Data records:
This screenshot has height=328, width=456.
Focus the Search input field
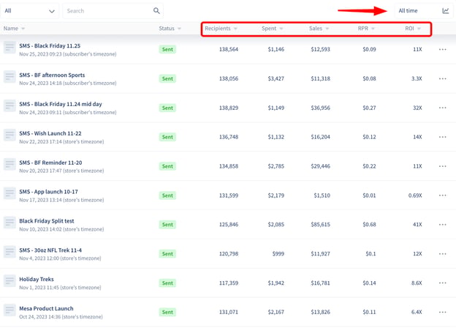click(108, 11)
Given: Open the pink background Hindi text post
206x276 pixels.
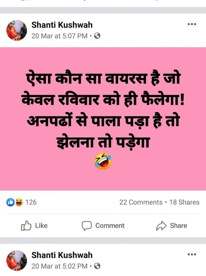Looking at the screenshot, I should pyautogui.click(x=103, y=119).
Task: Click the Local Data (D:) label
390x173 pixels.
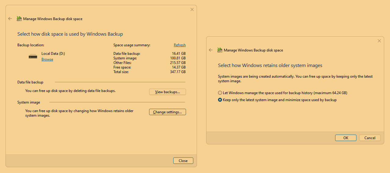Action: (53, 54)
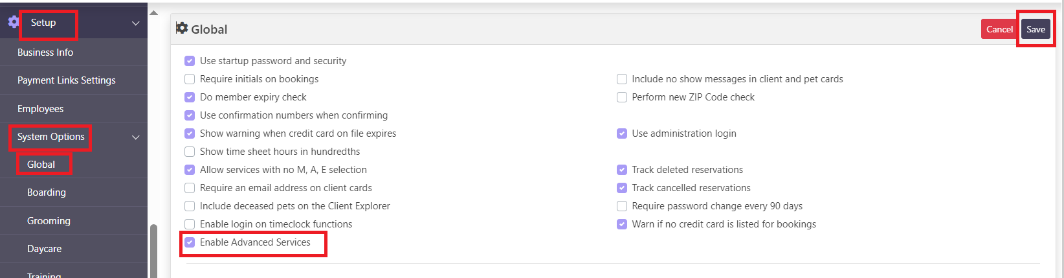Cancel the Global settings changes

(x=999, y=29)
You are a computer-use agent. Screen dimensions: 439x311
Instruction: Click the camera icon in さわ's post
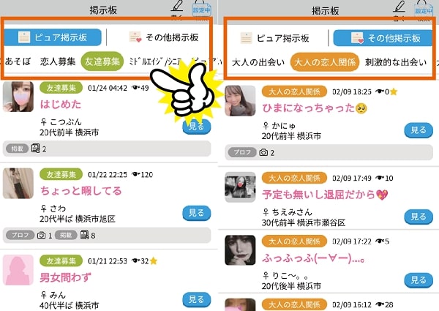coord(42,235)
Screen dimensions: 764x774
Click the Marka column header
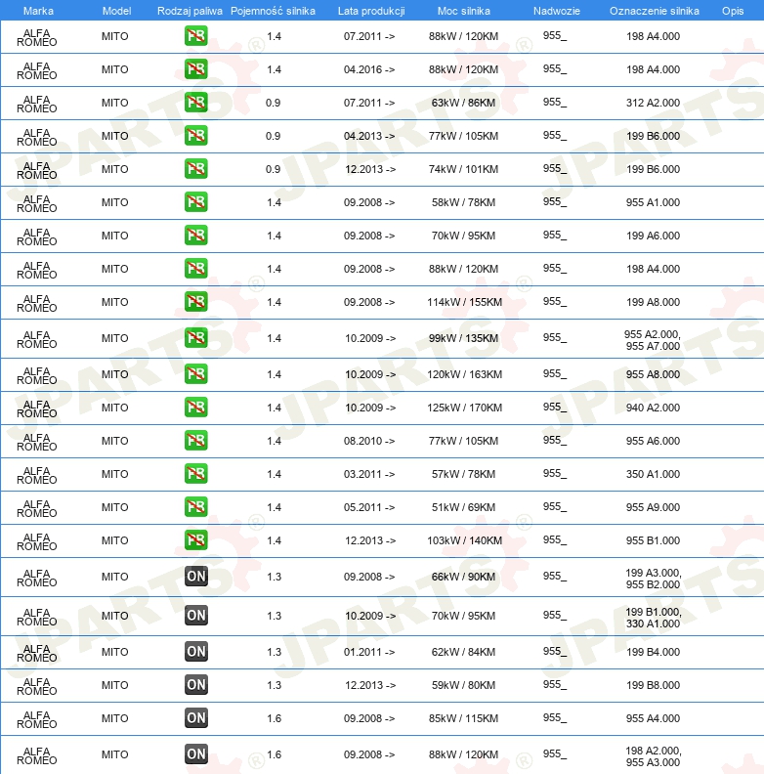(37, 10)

Aim of the exercise: Print the entries as they stand, first line through the line holding "Task: Click the Local Data (D:) label", with every picture removed.

Answer box:
This screenshot has height=328, width=456.
Focus the Search input field
click(108, 11)
Given: Open the pink background Hindi text post
206x276 pixels.
Looking at the screenshot, I should pyautogui.click(x=103, y=119).
Task: Click the Local Data (D:) label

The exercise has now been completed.